• **WRITTEN TASKS**
**a.** In the text on cutting carbon dioxide, why does the writer say coal is still used as much as it is? Answer in one to three sentences.
**b.** Can you put this sentence from the text on cutting carbon dioxide into Spanish: "However the longer we wait the more expensive the conversion will become."
**c.** Would you extend the text on cutting carbon dioxide, picking up after its final sentence?

• **TEXT TO READ**
******************************

Natural gas produces 1/6 the CO2 effluent per joule of energy produced by combustion  than that of coal.  So Natural Gas will heat up the surface region at 1/6 the rate of coal.  Coal is used as much as it is because of the money sunk into coal fueled heat generating plants.  It would very expensive to convert all the coal burners to gas burners.   But if the account rules could be change to write off the coal plants quicker and there were a tax incentive to do so that conversion could be made sooner.  That catch is we would all be paying a high prices for our heat.  In the long run the cost of conversion must be borne by the consuming public.  By the way if we stopped adding CO2 to the atmosphere today, twenty five percent of the overload  would still be in the atmosphere (hold on!)  1000 years from now.  Easy in, Slow out.   The only solution is plant lots, and lots and lots of trees and for God's sake stop wrecking the Amazon Rain Forest.  Trees will take the CO2 out the atmosphere .  Other plants will also,  but trees are the champion CO2 eater upper.  

There ain't no such thing as a free lunch.  We will have to pay for a lower carbon civilization. BUT.... if we do it rationally we can spread the costs over a longer time period (we do have some time, contrary to what the Chicken Little  with their god damn  2.0 deg C  decree says), during which we can develop many other productive technology that would produce value added wealth to compensate the costs of conversion.  However the longer we wait the more expensive the conversion will become.  So let us behave reasonably, rationally  and not panic.  We have the brains and the guts (if we focus) to turn our planet into a great place to raise children.

******************************

• **DATA LINES**
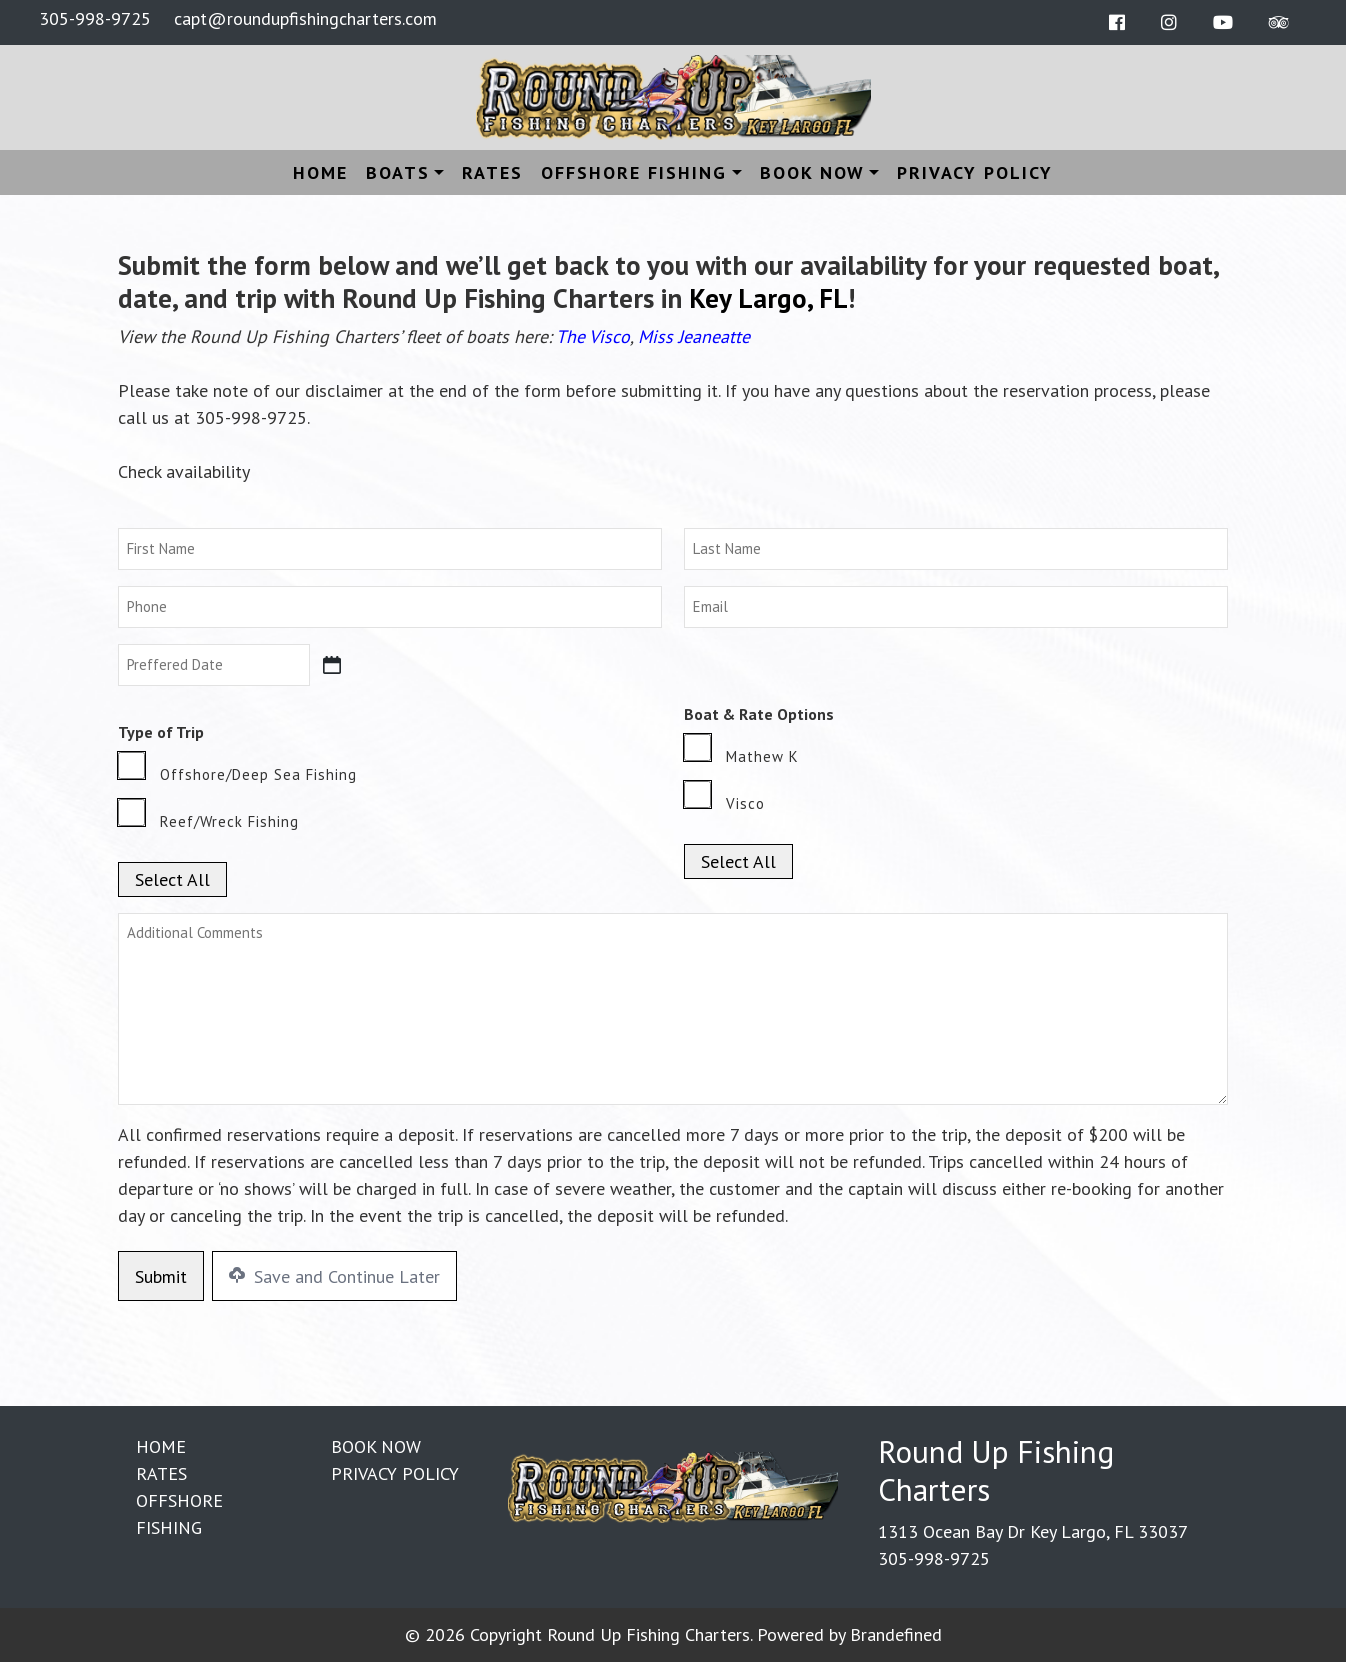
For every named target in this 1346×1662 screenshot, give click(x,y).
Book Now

******************************

• **RESULTS OF THE EXERCISE**
**a.** Coal stays in heavy use because so much money has been sunk into coal-fueled heat-generating plants. Converting all of those coal burners to gas burners would be very expensive.

**b.** Sin embargo, cuanto más esperemos, más cara será la conversión.

**c.**
Now you're assuming standard today-type nuclear plants can't do the job. In the US the cost of building them is up by a factor of maybe three because of excessive regulations and lawsuits by environmentalists. Won't more CO2 mean more plant life mean more plants eating CO2? Now look at your second sentence: "So natural gas will heat up the surface region at 1/6 the rate of coal." What does that mean? A heat island? Okay, I guess. BFD. AGW? The conclusion doesn't follow. More CO2 doesn't mean more retained heat and even Litzen saying doubling CO2 is generally thought to raise global temps by 1 degree C. is no established fact. When we get there--when?--it might be zero, one degree or two. He doesn't know. Nobody knows or can know.

Humans can adapt to warming much easier than cooling if we assume cooling, not warming, could trigger the next ice age. But the adaptation will be much harder if humans are much poorer because they are denied "access to energy."

Anyway, the political debate is about over. (There goes the money, honey.)  AGW was tossed out by the environmentalists because it was too hard to defend in favor of CC. They are now finding out the weaker term has no punch at all. CC was a strategic retreat but the retreat will continue. There's no way to reverse direction if for no other reason the other big non-western emitters never gave a good God-damn about the environmental ruckus over here except how it benefited them economically and weakened us.

I look forward to the environmentalists kicking out the fascists and getting back to true environmentalism.

--Brant

save the whales, save the fishes, save the oceans (from plastic)!